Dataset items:
★ ★ ★

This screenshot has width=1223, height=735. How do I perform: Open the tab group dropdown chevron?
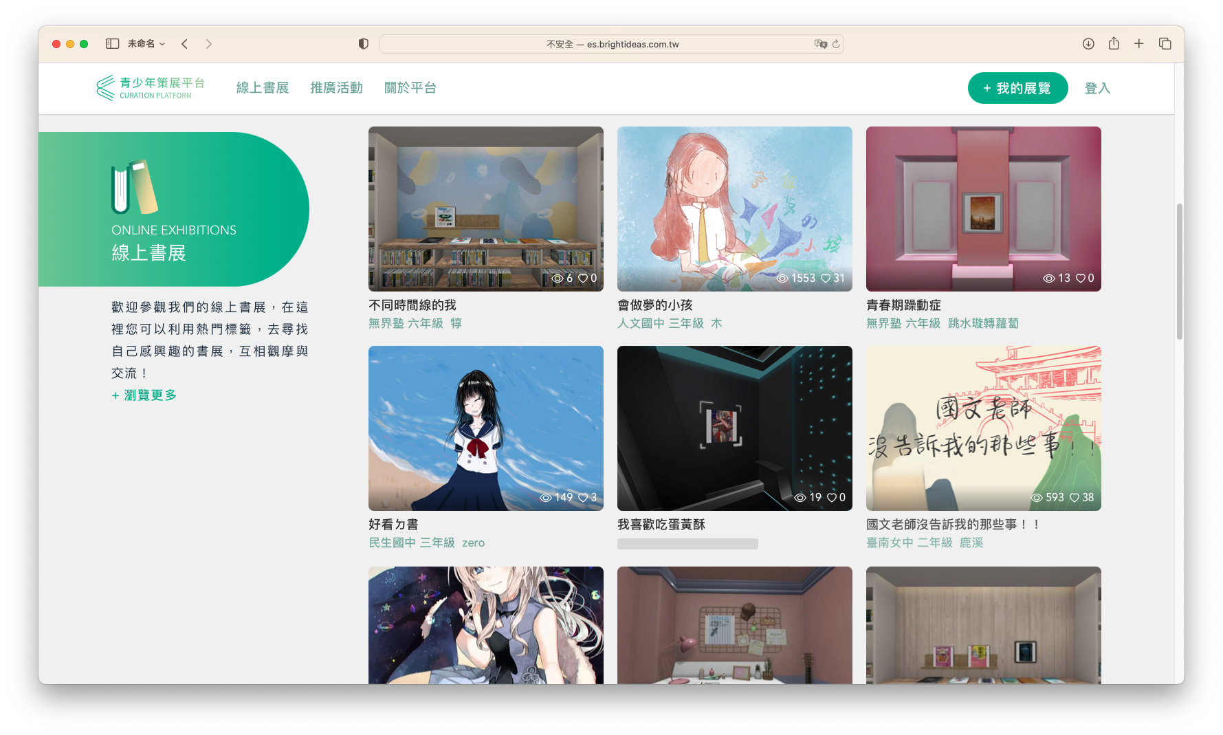click(x=162, y=44)
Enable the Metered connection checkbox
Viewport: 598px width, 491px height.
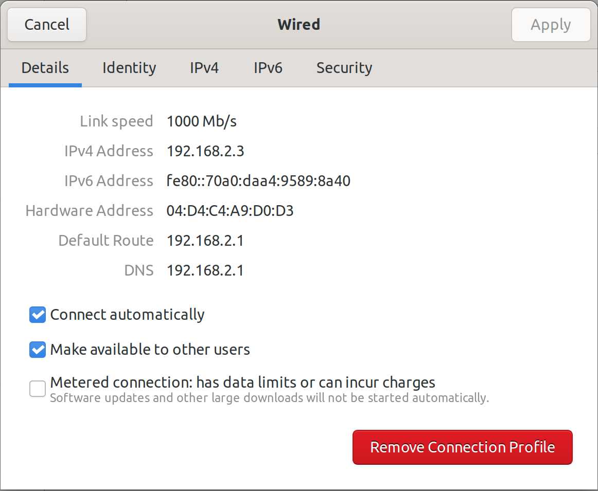(38, 389)
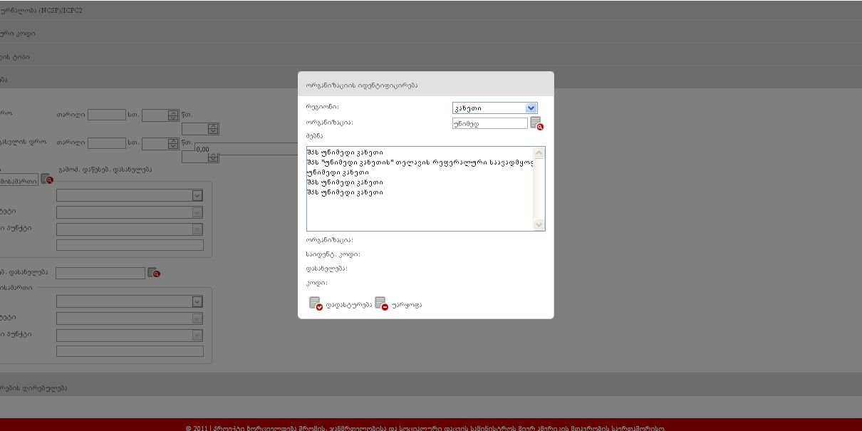The image size is (862, 431).
Task: Click scroll-down arrow of organization results list
Action: (x=539, y=225)
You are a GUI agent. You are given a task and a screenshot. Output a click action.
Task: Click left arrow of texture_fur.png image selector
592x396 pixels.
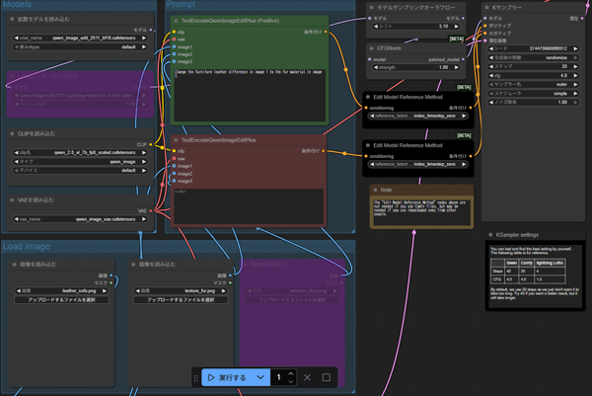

★ ★ ★

Every line above must appear in the answer unchanged, and no picture may appear in it.

§ Answer to this exercise
This screenshot has width=1223, height=735. How do I perform: Open the tab group dropdown chevron?
click(x=162, y=44)
Enable the Metered connection checkbox
Viewport: 598px width, 491px height.
(38, 389)
The image size is (862, 431).
Task: Click scroll-down arrow of organization results list
Action: (x=539, y=225)
You are a GUI agent. You are given a task and a screenshot. Output a click action.
Task: Click left arrow of texture_fur.png image selector
592x396 pixels.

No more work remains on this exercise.